Há uma demanda pelo dever de casa, particularmente por parte das mães, por duas razões principais. A primeira é que a lição é uma forma de acompanhar a aprendizagem dos filhos. A segunda é que ela contribui na organização da rotina das crianças e, dessa forma, ajuda a protegê-las em territórios que ainda são violentos. E isso acontece porque é comum a regra de que a garotada deve primeiro terminar as tarefas para só depois se dedicar ao lazer. Só que brincar, em casas que não têm um espaço destinado a esse fim, significa ir para rua e, quanto mais tempo na rua, maior a possibilidade de sofrer a influência de más companhias. Por isso, no entendimento delas, quanto mais dever, melhor. Mas há um complicador: os pais dão conta de acompanhar as atividades, normalmente, até por volta do 5º ano. Eles veem se os filhos estão lendo e escrevendo, se a letra está boa e se conseguem fazer cálculos básicos, mas depois são ultrapassados em termos de conhecimento. Além disso, após certa idade fica mais difícil controlá-los.

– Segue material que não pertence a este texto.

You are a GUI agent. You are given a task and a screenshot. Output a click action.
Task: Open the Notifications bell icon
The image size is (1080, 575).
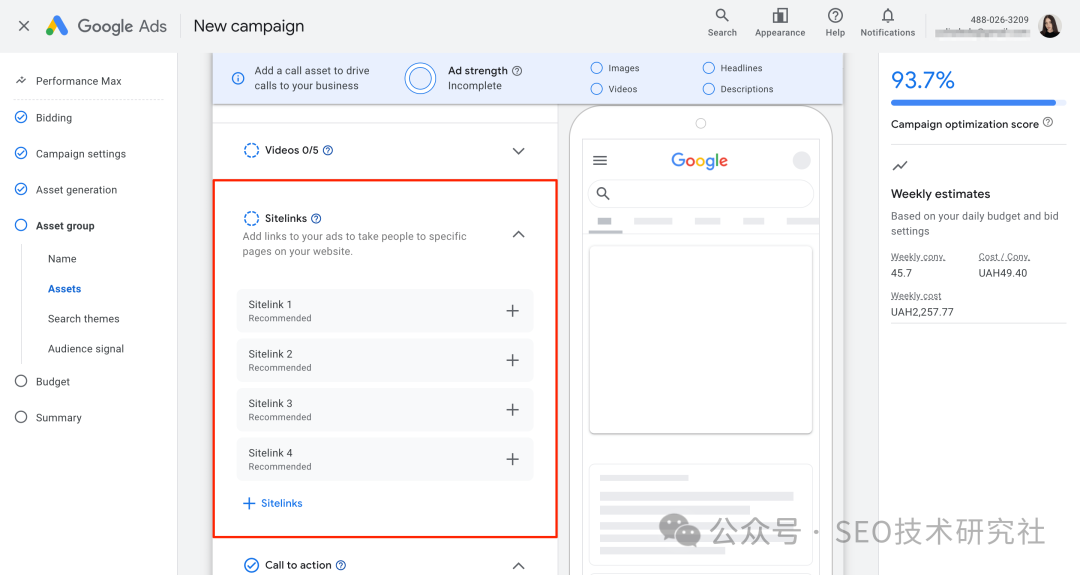pos(887,16)
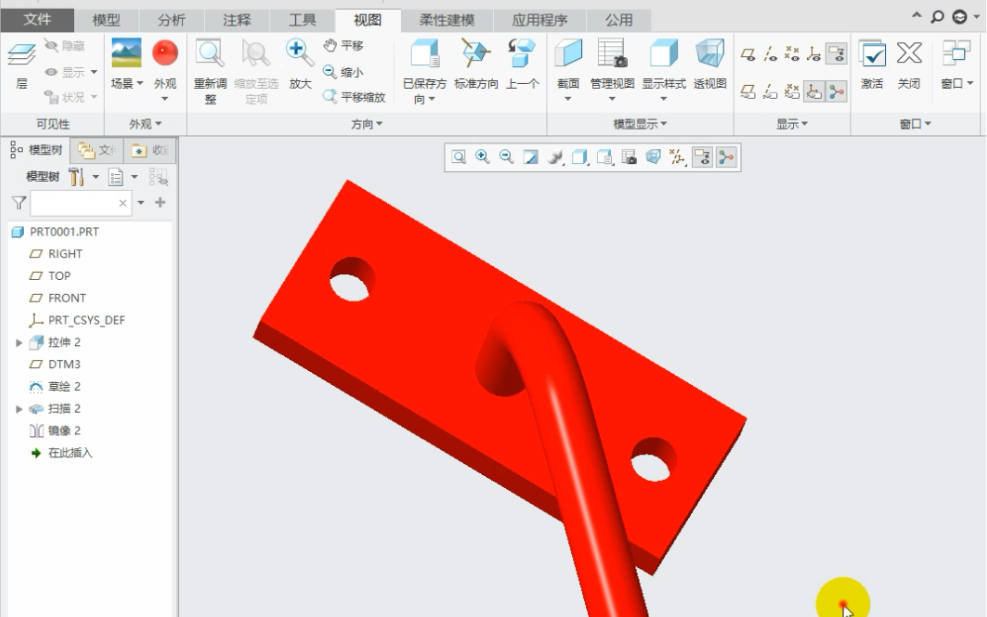This screenshot has height=617, width=987.
Task: Toggle annotation display in floating graphics toolbar
Action: [702, 157]
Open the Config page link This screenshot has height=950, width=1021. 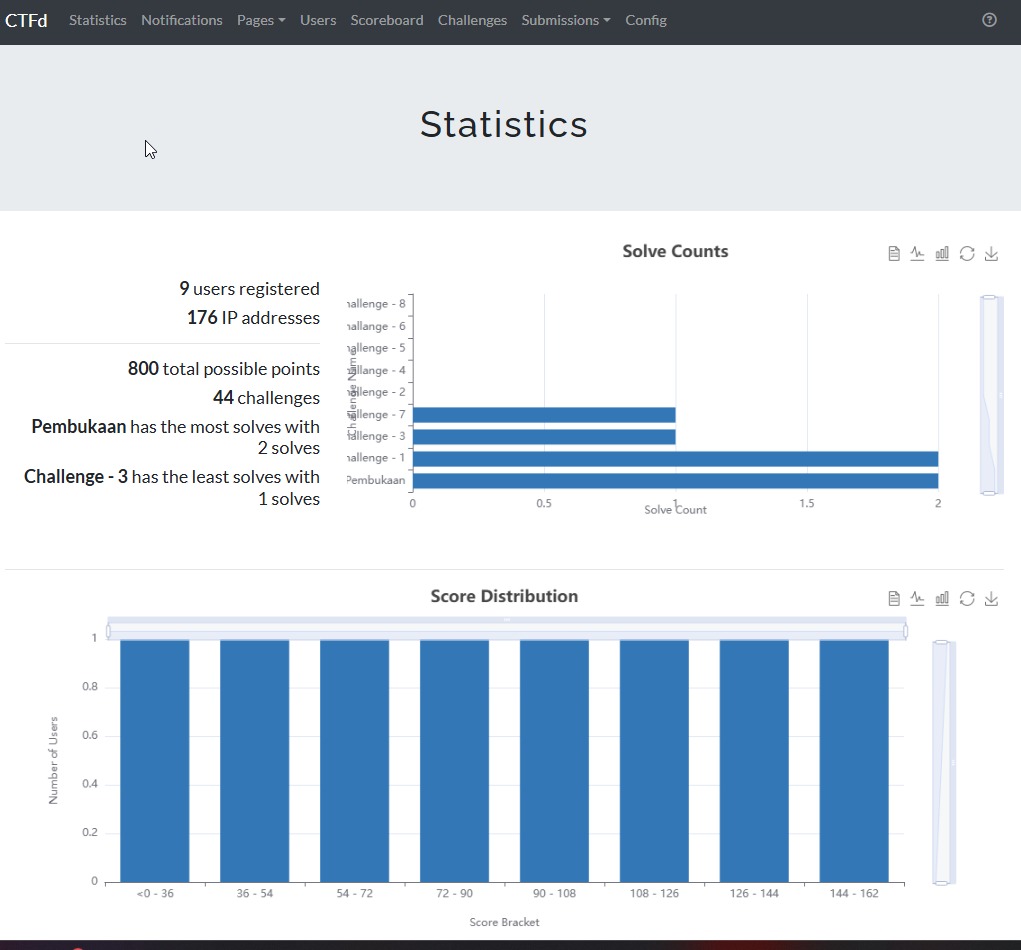(x=645, y=20)
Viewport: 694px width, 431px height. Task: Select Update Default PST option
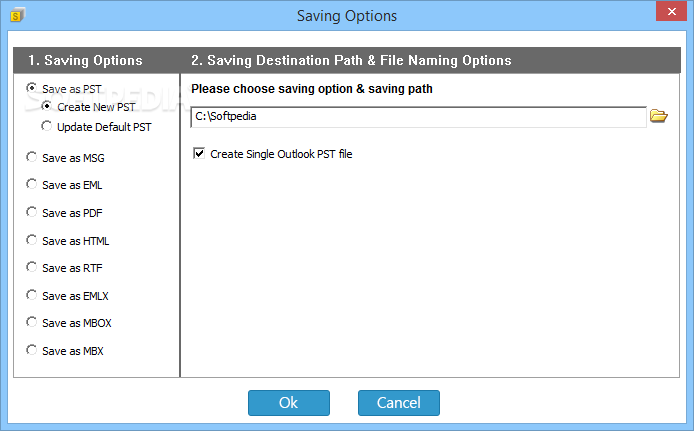[x=47, y=127]
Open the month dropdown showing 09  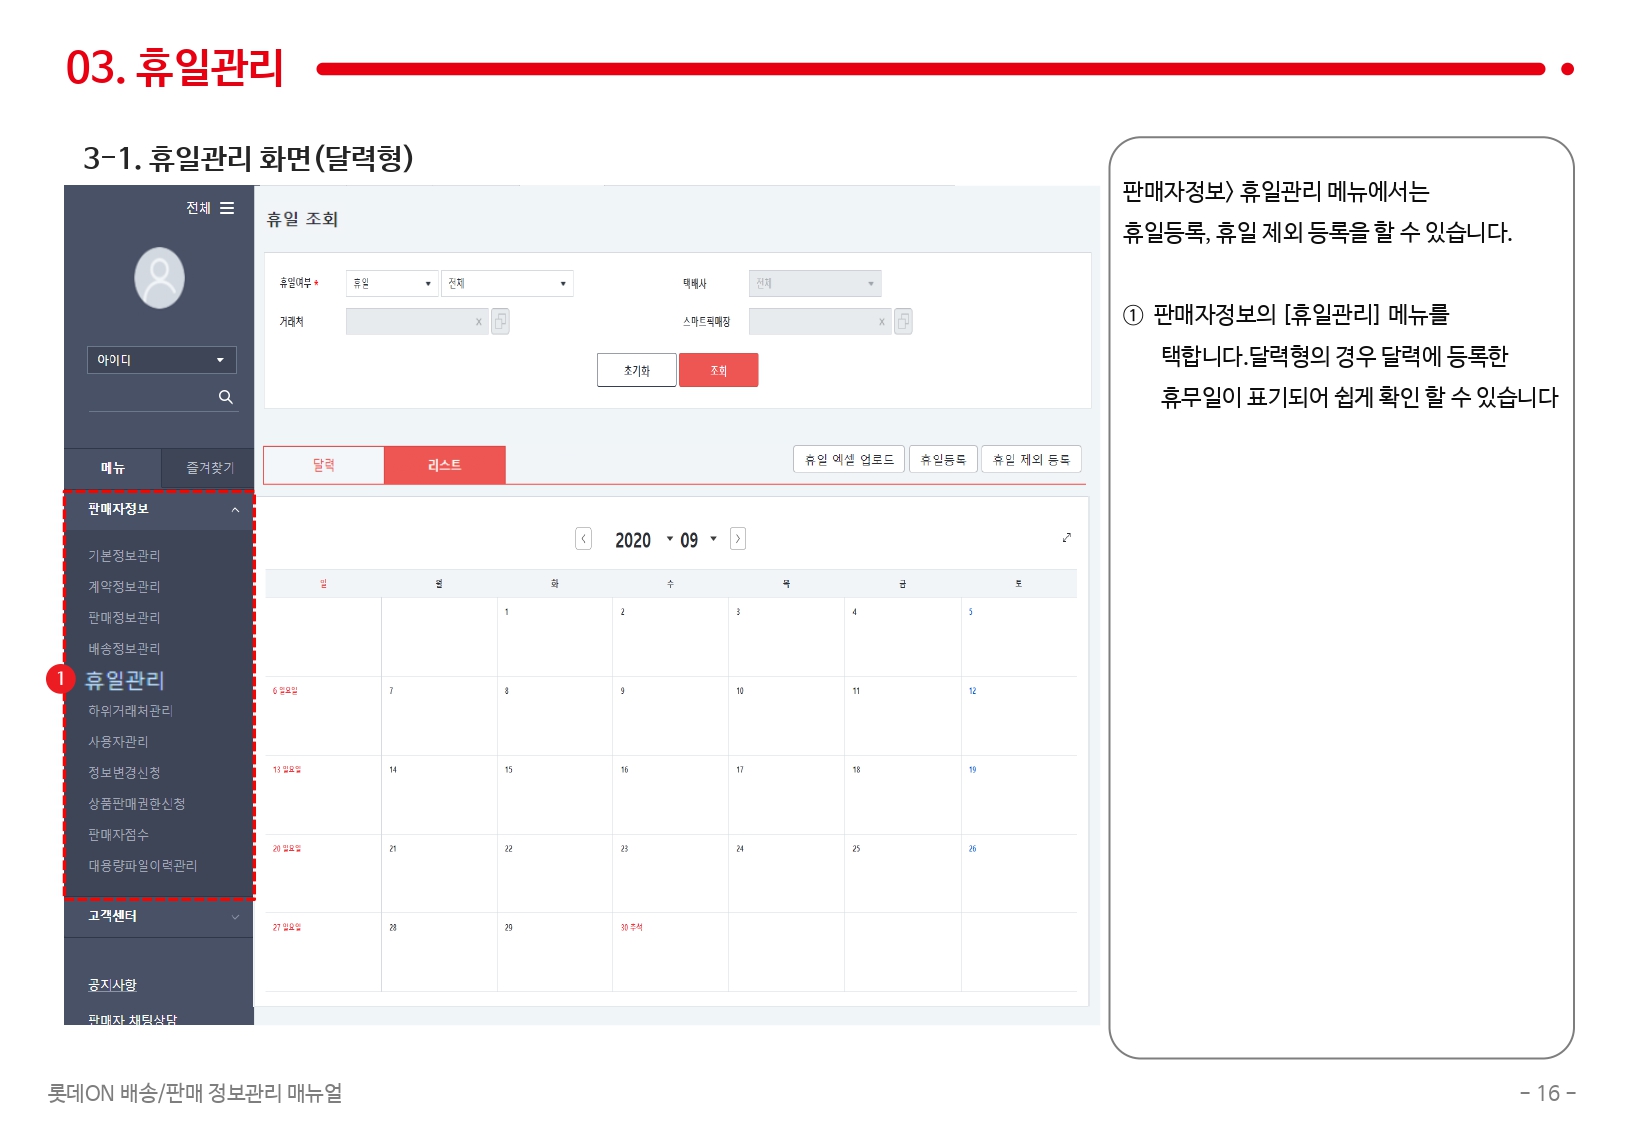[x=699, y=540]
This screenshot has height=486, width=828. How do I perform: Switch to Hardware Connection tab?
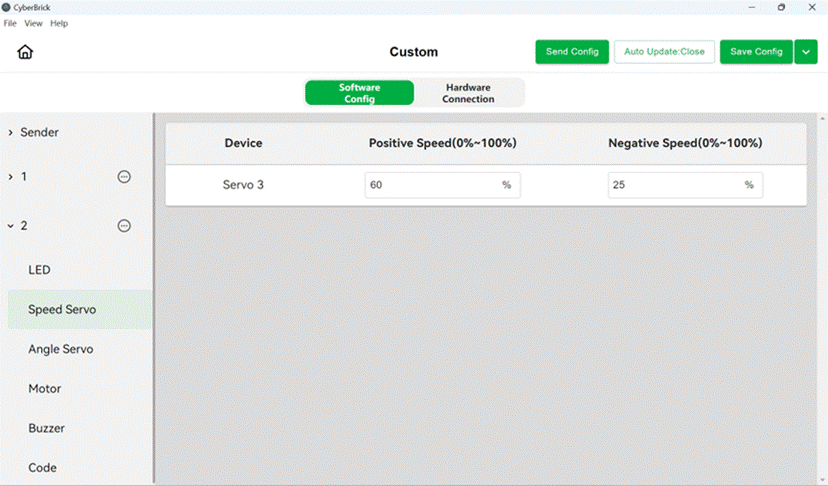(468, 93)
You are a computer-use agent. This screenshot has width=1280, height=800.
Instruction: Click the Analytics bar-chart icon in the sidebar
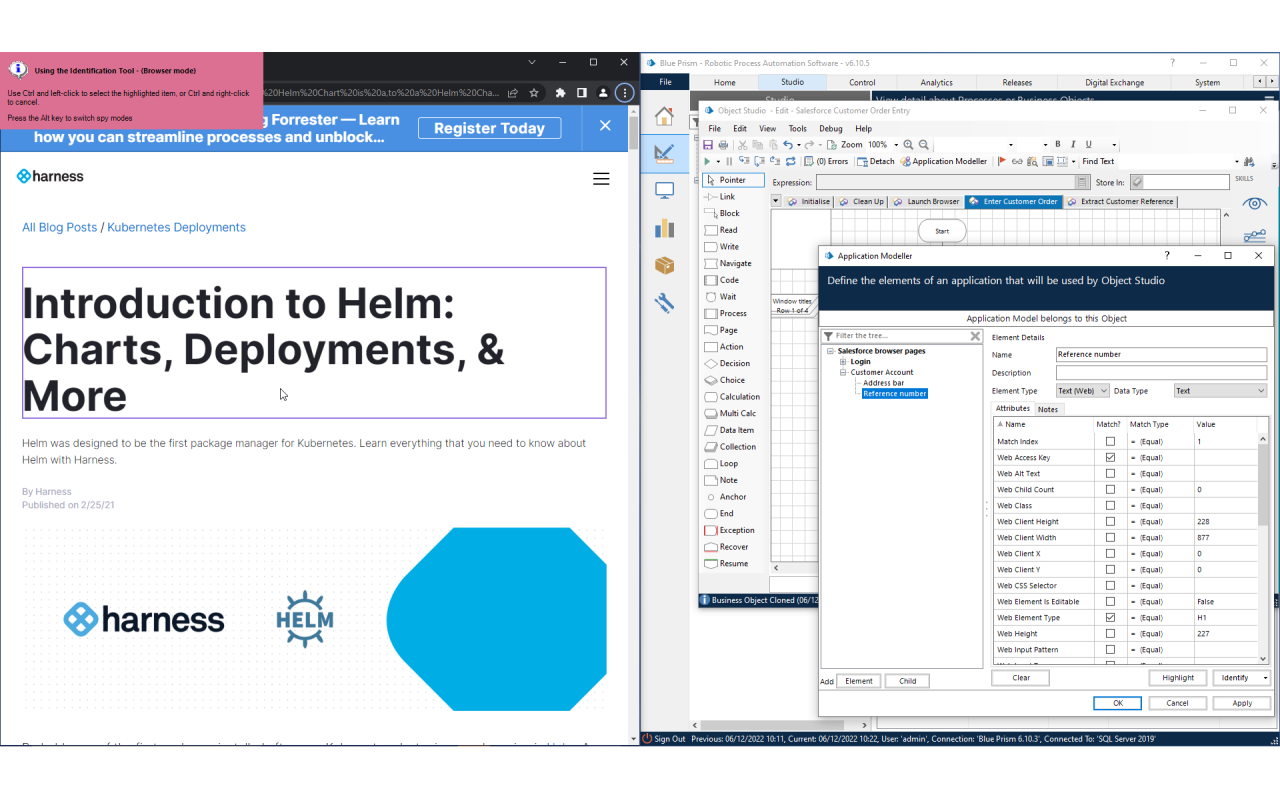pos(664,228)
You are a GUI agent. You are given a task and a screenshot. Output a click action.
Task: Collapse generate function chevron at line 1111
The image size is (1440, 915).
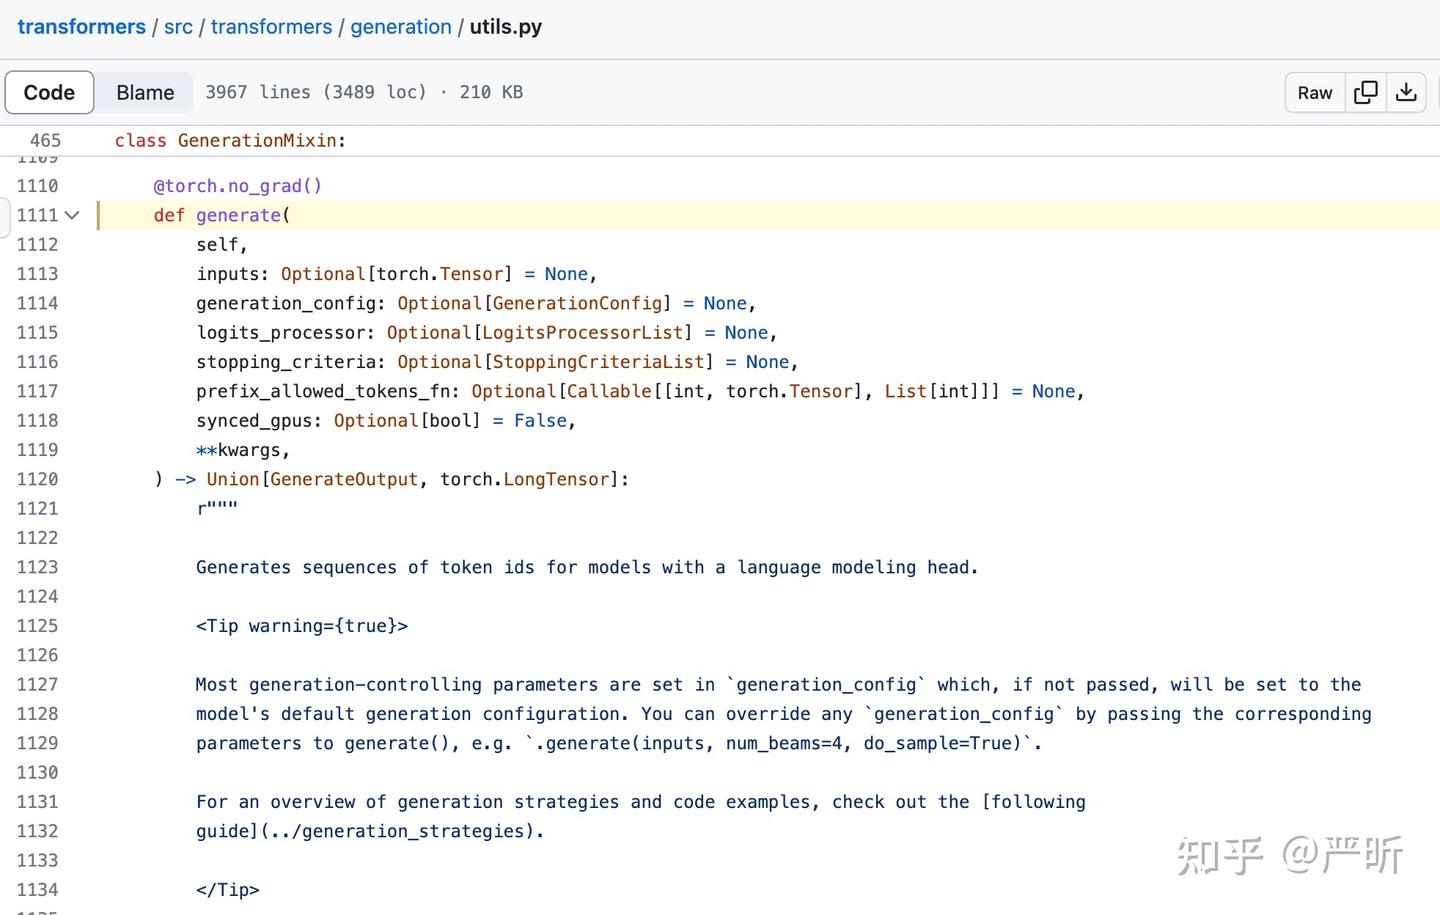[72, 215]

O território tem um impacto sobre a Educação das crianças e jovens?
Com certeza. A segregação socioespacial restringe as ofertas educacionais em vários aspectos. Nos locais que estudamos, muitas vezes, a escola é o único equipamento público - não há cultura, lazer, esporte, assistência social e saúde. Ela fica isolada e não consegue responder a todas as demandas. Outro efeito da desigualdade é que os alunos tendem a apresentar o mesmo nível de recursos culturais, que nesse caso é baixo, e as mesmas características sociais. Isso gera dois problemas. O primeiro é um estigma da escola e do aluno, o que leva, comumente, a rótulos como instituição de "marginais" e de "analfabetos". O segundo é a dificuldade da instituição em impor seus padrões quando se tem muitas pessoas que se comportam da mesma forma resistindo a eles. O número reduzido de matrículas na Educação Infantil nessas regiões - algo que tem melhorado desde que a etapa se tornou obrigatória, mas que ainda é um problema - prejudica a socialização das crianças e afeta o processo de escolarização.

A escola deve aceitar comportamentos agressivos que são comuns na socialização dessas crianças?
Eu acredito que não. A lógica das ruas, por vezes, está ligada à questão da força e do insulto, trata a disciplina como algo ruim e incentiva o descumprimento de regras. O papel da escola vai no sentido contrário: favorecer o convívio social por meio de valores, como respeito e solidariedade, e trabalhar com base em determinados tipos de comportamento e de linguagem. Ao mesmo tempo, é preciso compreender que essas crianças, em muitas situações, agem de uma maneira que nos parece agressiva, mas que está de acordo com os códigos de conduta que aprenderam. Cabe à instituição substituir, progressivamente, os comportamentos, ensinando como se interage nesse ambiente: "Aqui, levantamos a mão quando queremos falar; ficamos quietos para escutar o colega; e permanecemos sentados durante a explicação do professor". Por isso, a pré-escola é tão importante. Nessa etapa, a criança está mais disponível para aprender e as relações interpessoais não são tão conflituosas.